Film de guerre sans en être un, Voyage au bout de l'enfer est avant tout une analyse des conséquences psychologiques de la guerre (ici celle du Vietnam en particulier), son impact sur les hommes et les changements qu'elle apporte dans la vie, non seulement des vétérans, mais aussi de leurs proches.

Mais là où le film de Michael Cimino fait fort, c'est qu'il propose aussi de dresser le portrait psychologique des personnages avant le départ, et de montrer déjà le germe de leur folie. Michael, le personnage campé par De Niro, est qualifié de fou par ses amis avant son départ ; il a déjà cette lueur inquétante dans les yeux, un côté taciturne qui laisse présager des basculements dans la violence. Il en est de même pour Stan (qui lui ne partira pas), toujours armé, parfois violent avec une femme jouant de lui ; on perçoit que le réalisateur désire nous montrer le terreau de folie et de violence présent dans les coeurs des hommes, et auquels ne manque plus que la guerre, une occasion de laisser libre cours à cette violence.
C'est bien entendu à travers "Micky" que l'on observe ce déchainement, à coup de lance-flammes d'abord, puis surtout au travers de la roulette russe imposée aux prisonniers par les vietnamiens. Un "jeu" qui symbolise la folie, une épreuve dans laquelle l'être humain met en péril sa vie, son statut d'être vivant, joue son destin, et ce pour le sadisme (les geôliers), l'argent (les parieurs) ou l'adrénaline (les particpants).

### [EXERCICE ÉCRIT]
Prolongez le texte consacré à Voyage au bout de l'enfer à partir de sa dernière phrase. Les lignes qui viennent ensuite forment un matériau distinct du texte.

(Entrées de données enregistrées)
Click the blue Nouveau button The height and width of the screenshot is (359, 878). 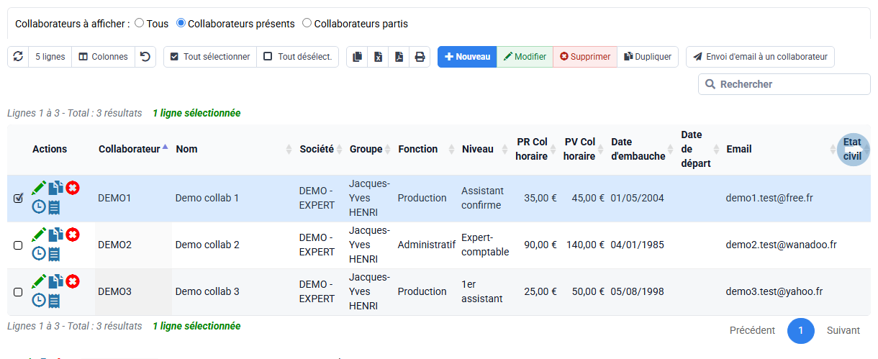click(x=467, y=57)
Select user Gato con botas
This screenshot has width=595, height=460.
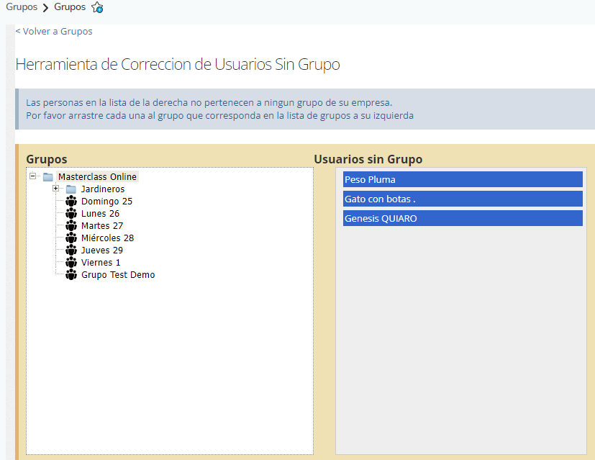pyautogui.click(x=463, y=199)
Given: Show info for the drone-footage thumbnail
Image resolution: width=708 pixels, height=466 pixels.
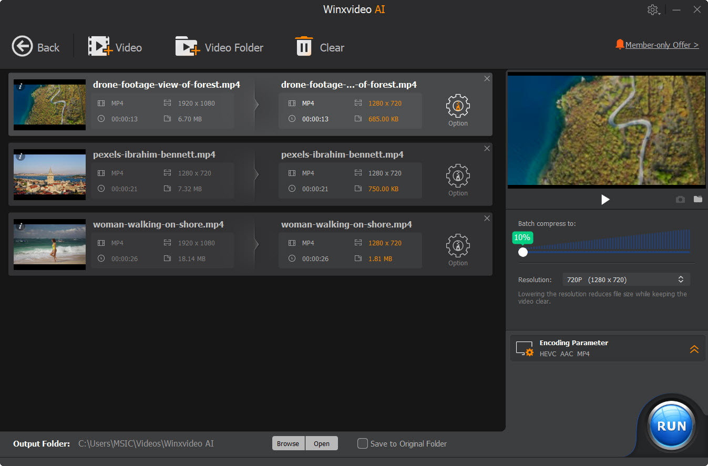Looking at the screenshot, I should tap(20, 86).
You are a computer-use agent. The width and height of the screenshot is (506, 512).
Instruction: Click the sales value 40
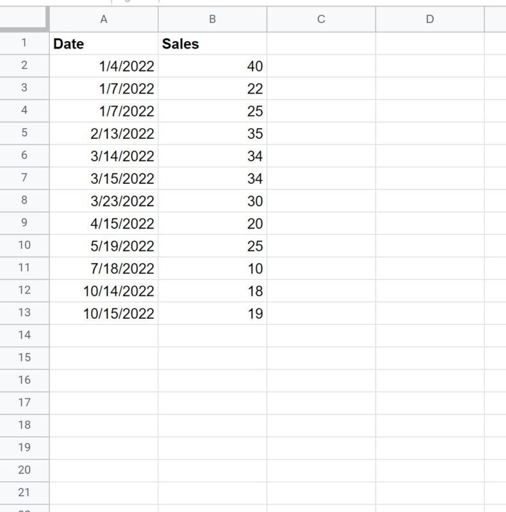212,67
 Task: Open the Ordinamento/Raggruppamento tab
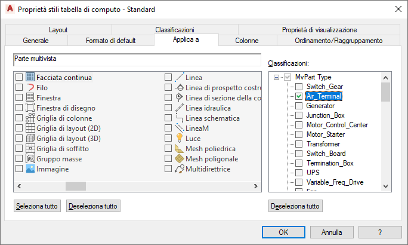pos(338,41)
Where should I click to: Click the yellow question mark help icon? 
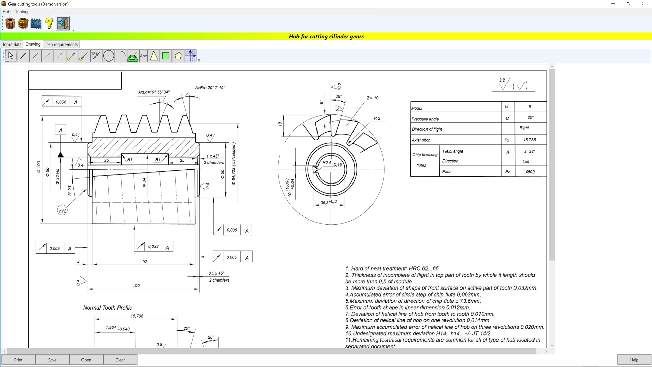[49, 23]
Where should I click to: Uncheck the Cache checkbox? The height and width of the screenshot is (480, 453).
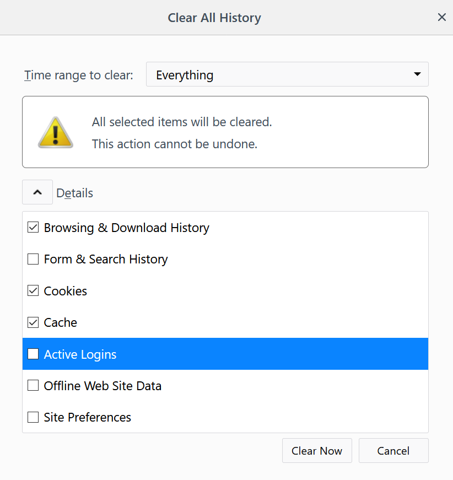click(33, 322)
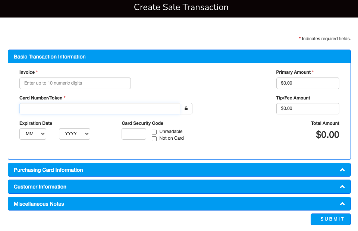358x231 pixels.
Task: Focus the Invoice number field
Action: pyautogui.click(x=75, y=83)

### [RÉPONSE ATTENDUE]
L'adrénaline devient la drogue de Nick, le comparse, qui semblait l'un des plus équilibrés pourtant au départ, mais qui se retrouve piégé dans cet engrenage et reste au pays pour cela. On comprend qu'au fond il ne pourra plus se sortir de cet engrenage de vie et de mort, à l'instar d'un drogué et de l'héroïne, on conçoit que ce "shoot" d'adrénaline, ce trop plein de sensations (peur, anxiété, désespoir, excitation, soulagement, choc, dégoût) est une dose trop puissante pour que l'on en sorte indemne ; elle doit laisser un vide immense qui ne demande qu'à être comblé à nouveau. Poussé de force dans ce tragique mécanisme, Nick n'en pourra plus sortir.

Les deux autres compères sont revenus, mais l'un est mutilé et ne peut plus affronter sa femme et partager comme avant sa vie avec elle, l'autre est désorienté, a du mal à imaginer retrouver une vie similaire. Il n'a plus goût à tuer un cerf, il ne peut plus rire comme avant, il est hanté par le destin de Nick, culpabilise pour le sort de Steven.
Avec tact mais sans rien omettre, le réalisateur filme les changements dans la vie de ces hommes et des ces femmes, la révélation de leur caractère ; la guerre a dévoilé certains aspects de leur personnalité, en a exacerbé d'autres, en a éteint enfin.
Malgré des longueurs (dans la deuxième partie notamment), malgré une version française médiocre, Voyage au bout de l'enfer est un constat brillant sur l'évolution de l'homme à travers un déclencheur brutal et corrosif, rongeant l'âme de ses embonpoints superficiels pour ne laisser que l'essentiel. Chef d'oeuvre quand il représente un mariage inoubliable, beau quand il met en scène une ville du Vietnam en proie au chaos et aux flammes, reflétant le désordre, l'apocalypse d'un pays catalyseur de la violence humaine.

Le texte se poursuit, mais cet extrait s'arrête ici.